We are including it here since it's one of the most reliable dessert pears for growing in the UK so would probably be top of our list for you to try growing. The fruits are sweet and juicy with a good pear flavour.
An attractive tree with an entertaining name. The 'Drooper' refers to its weeping habit and the form of this tree makes it very aesthetically useful for a garden or orchard setting.
Once grown widespread commercially, this old-fashioned West Midlands variety is a strong growing tree that crops heavily and reliably. The yellow and green oval plums can be eaten fresh or used for cooking. The trees are self-fertile, and the fruit is usually ready for picking in mid-August.
'Dymock Red' is a cider apple variety originating from Dymock in Gloucestershire. This bittersweet cider variety dates back to the 17th century and was previously grown extensively in the area around our neighbouring market town of Ledbury. Whilst some cider apples are best blended with others to make a palatable drink this is a vintage variety that makes 'well balanced cider of high quality' on its own.
We have a 'Limelight' apple tree planted in the children's orchard at Colwall Village Garden. This modern, mid-season dessert apple is a firm favourite with children due to its crisp, refreshing flesh rich in flavour. For the gardener it's a good choice since it's disease resistant and a heavy cropper. Picking time is mid-September and apples store until November.
Rosie Sanders in the respected publication 'The Apple Book' describes it simply as "A lovely apple". Job done.
When considering the choice of what fruit trees to grow in your orchard or garden it's good to plan for some succession of crops throughout the season. This variety is an early culinary apple that we are including here to give you apples for cooking in mid August when the fruit are picked, and which will store until October. The fruit are flattish and angular and cook down to a puree with a honeyed flavour. Your webmaster has this apple growing in his garden as a cordon against a fence and it comes with our personal recommendation.
This is a plum variety with so many good qualities that it's recommended by us even though its origins are from Thomas Rivers nursery in Hertfordshire, and not Herefordshire! The name celebrates the visit of the Czar of Russia to England in 1874. This is a prolific culinary plum that can be used fresh when ripe. The trees are self-fertile, frost- resistant and upright in habit. Picking time is early August.
This is a re-nouned cider apple variety from one of the other important cider growing areas of the country - Somerset. 'Kingston Black' has very attractive deep red skin which is flecked with almost black flecks or striping.
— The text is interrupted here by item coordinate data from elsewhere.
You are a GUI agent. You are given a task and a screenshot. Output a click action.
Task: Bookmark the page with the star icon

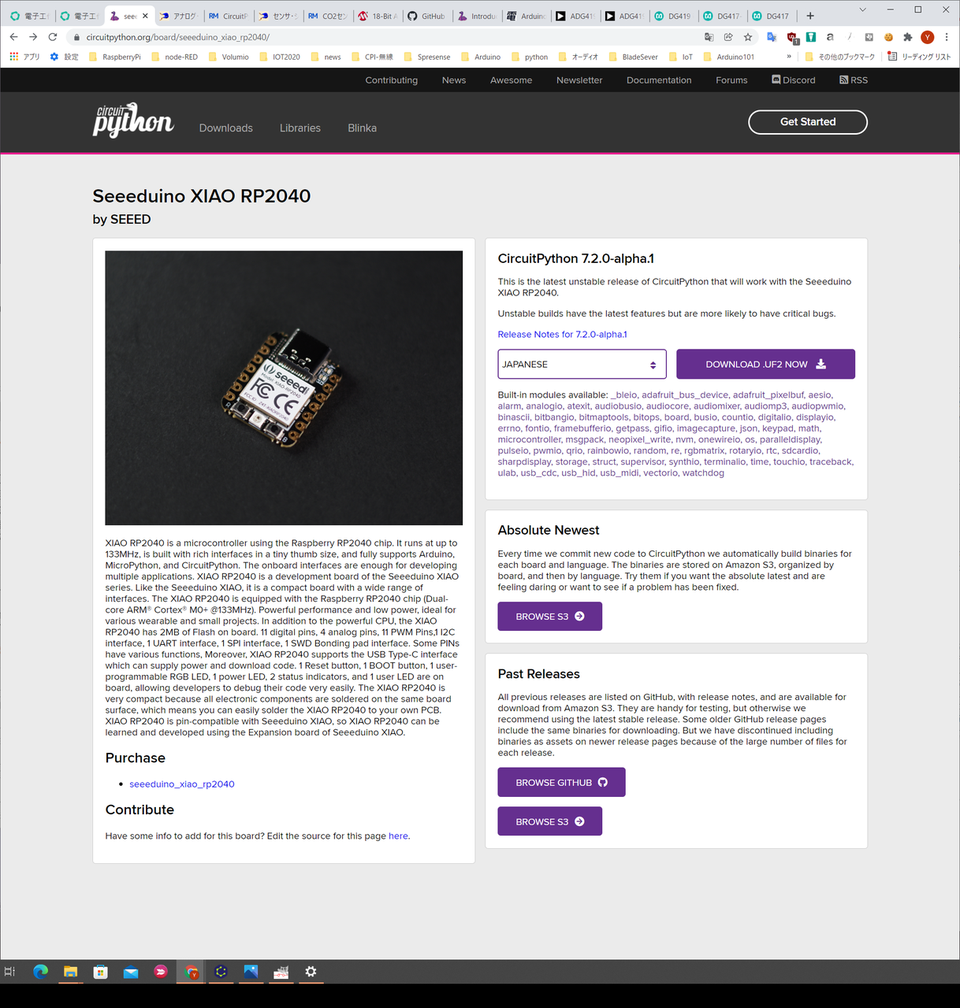point(748,35)
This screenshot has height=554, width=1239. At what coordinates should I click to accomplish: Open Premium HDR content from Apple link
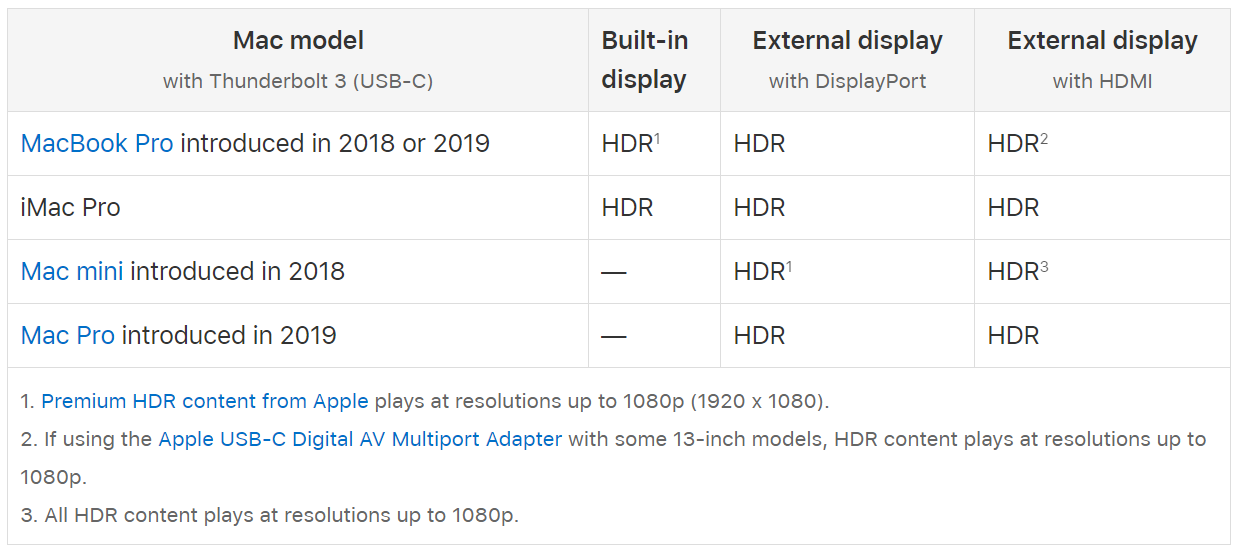[205, 401]
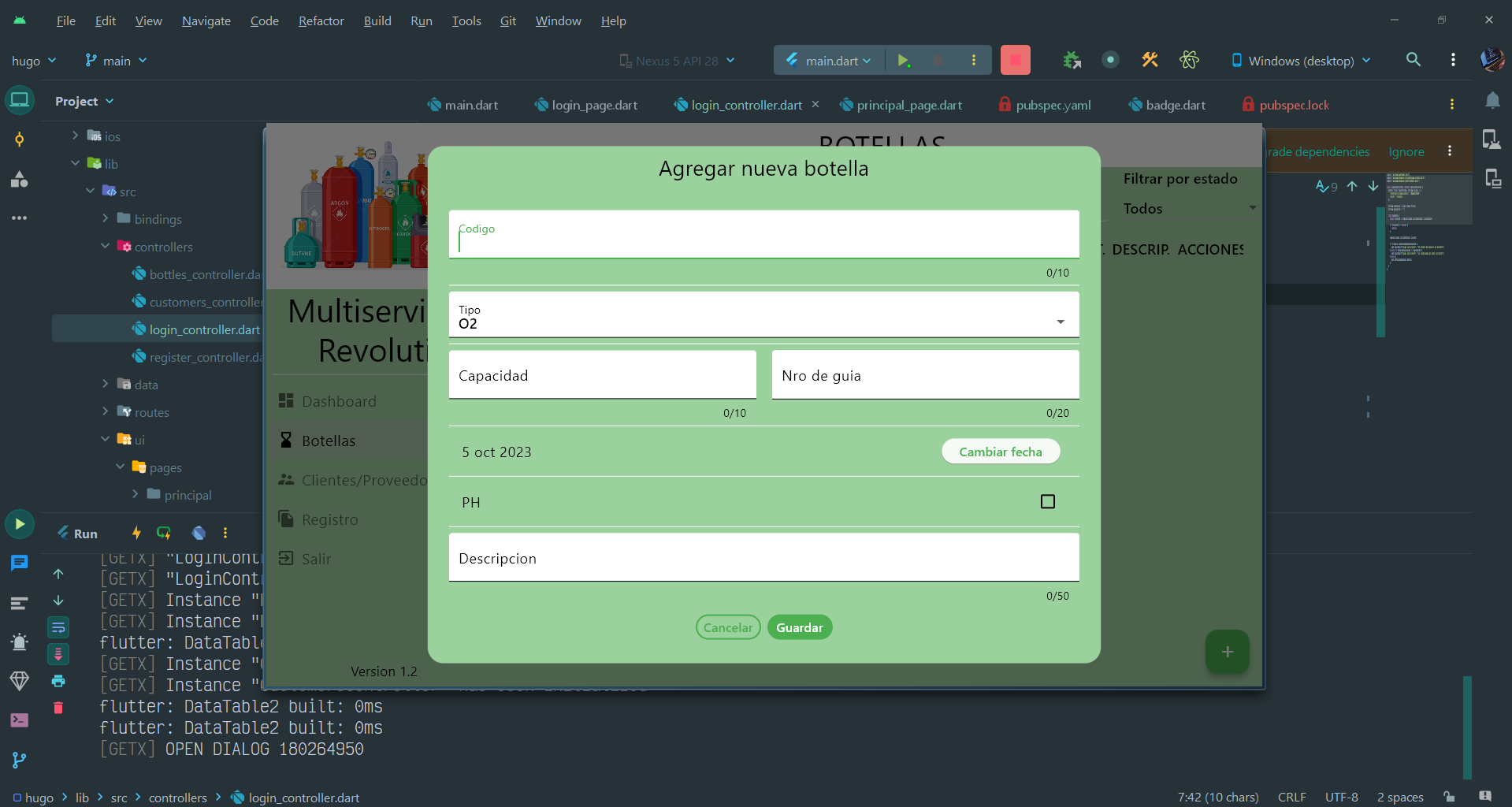Screen dimensions: 1512x807
Task: Run main.dart with the green play icon
Action: click(x=904, y=60)
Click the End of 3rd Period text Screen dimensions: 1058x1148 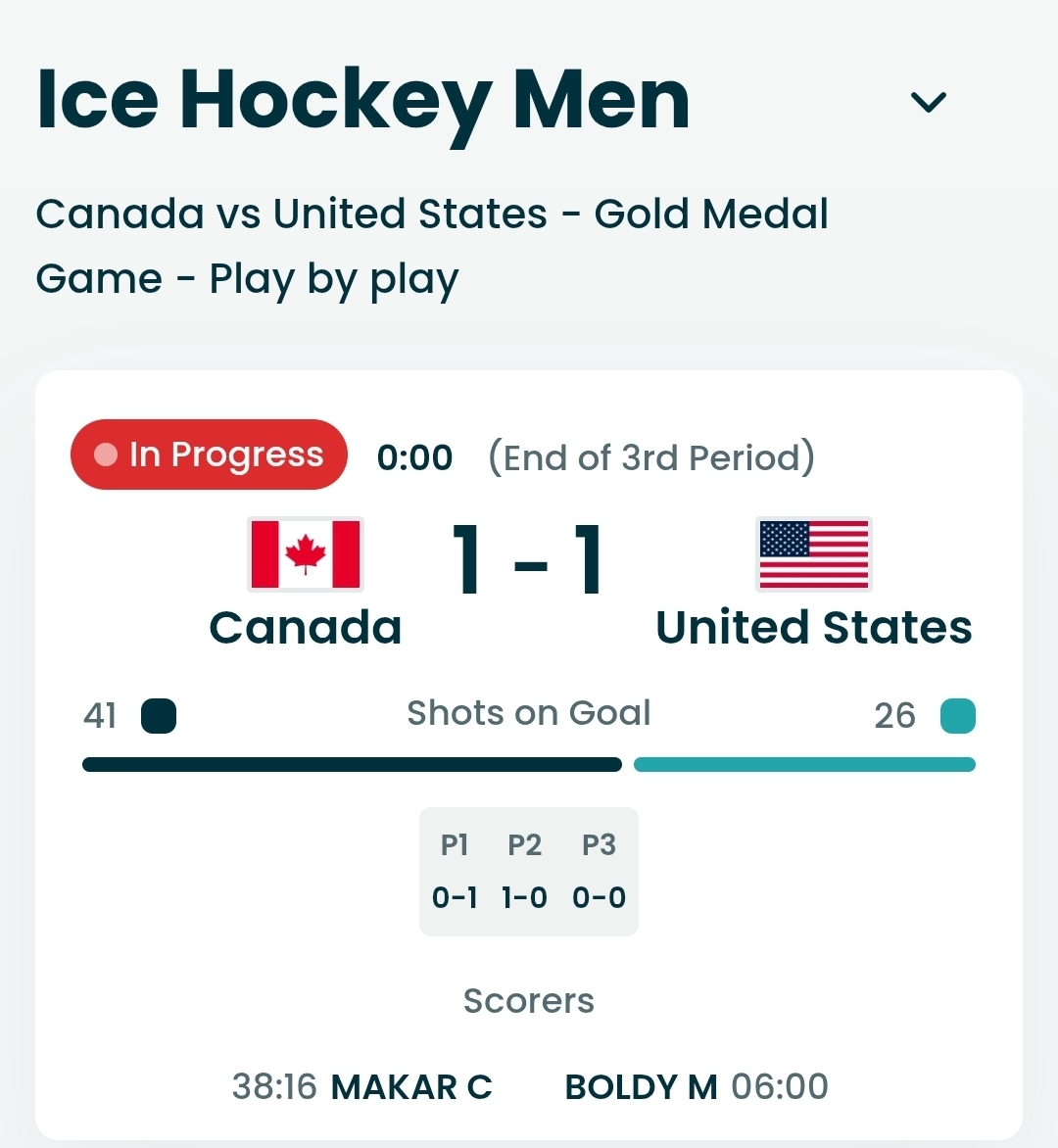pyautogui.click(x=651, y=457)
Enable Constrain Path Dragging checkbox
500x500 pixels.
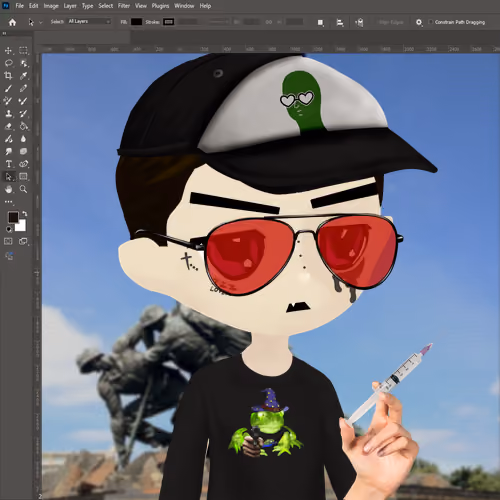tap(431, 22)
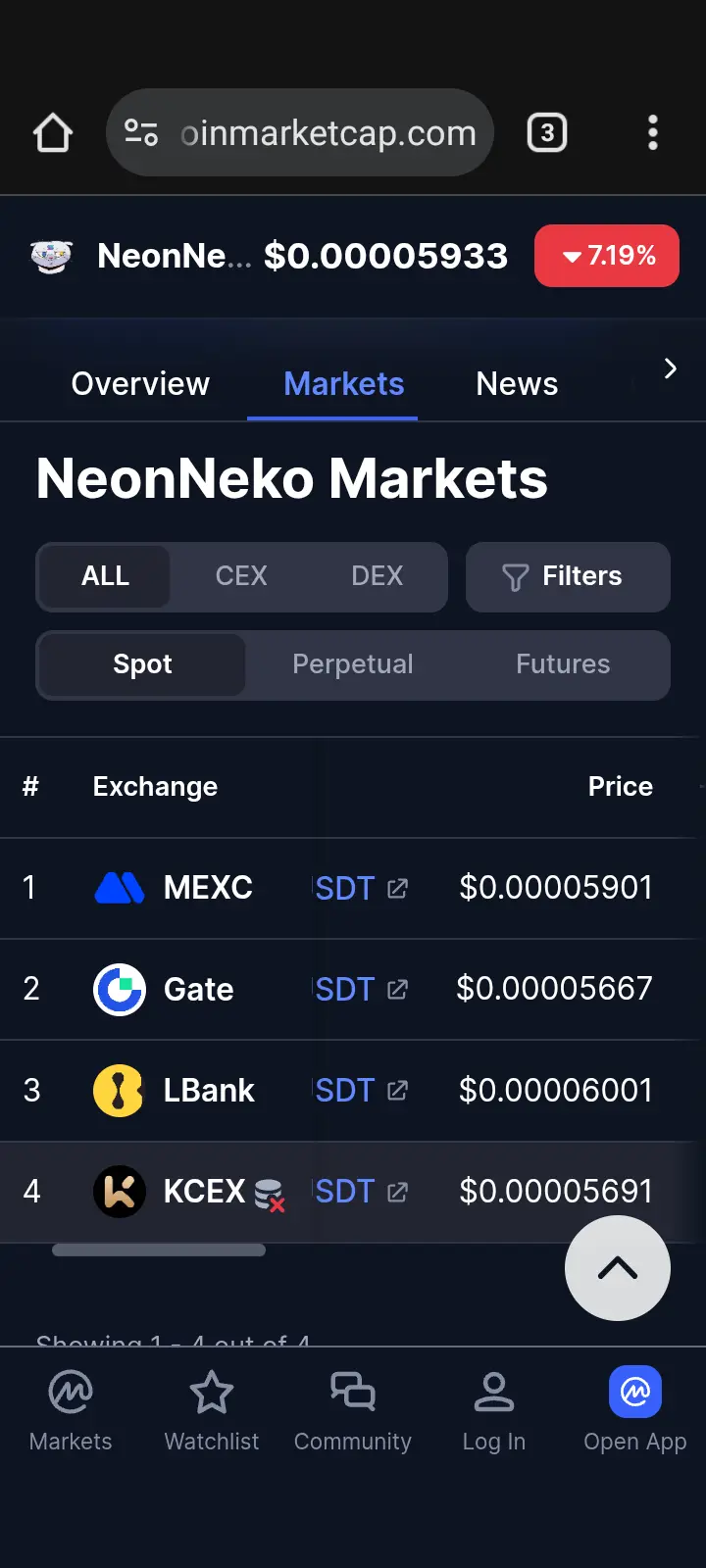The width and height of the screenshot is (706, 1568).
Task: Switch to the Overview tab
Action: 140,384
This is a bittersharp, vintage cider apple that was once widely planted in the West Country and is famed for producing a full bodied cider with a distinctive flavour.
The late culinary apple 'Annie Elizabeth' was grown locally on a commercial basis and originated from Leicester. The fruit are fairly acid with good flavour. This is an exceptionally good culinary apple for storing and fruit picked in mid October can be stored for use between December and June. If grown with a good early season culinary apple variety that would ensure that fruit was available to use almost throughout the whole year.
'Cambridge is a medium sized green fruit with excellent gage flavour. As well as being used fresh the fruit can also be used to make jam. This is one of the more reliable gages and will make a hardy, vigorous tree with a rounded crown and should crop well. The trees are partially self-fertile and the fruit should be picked in mid August.
This high quality late dessert apple is always very well up our 'recommended list'. It's a variety of some considerable age originating from Gloucestershire in the 1700s. The trees are moderately vigorous, disease resistant, upright spreading and produce fruiting spurs readily. Fruiting can however be a little erratic. Fruit should be picked in mid October and should be stored ready for use between December and February. Apples are sweet yet a little acid, juicy and refreshing, and are very aromatic. A treat!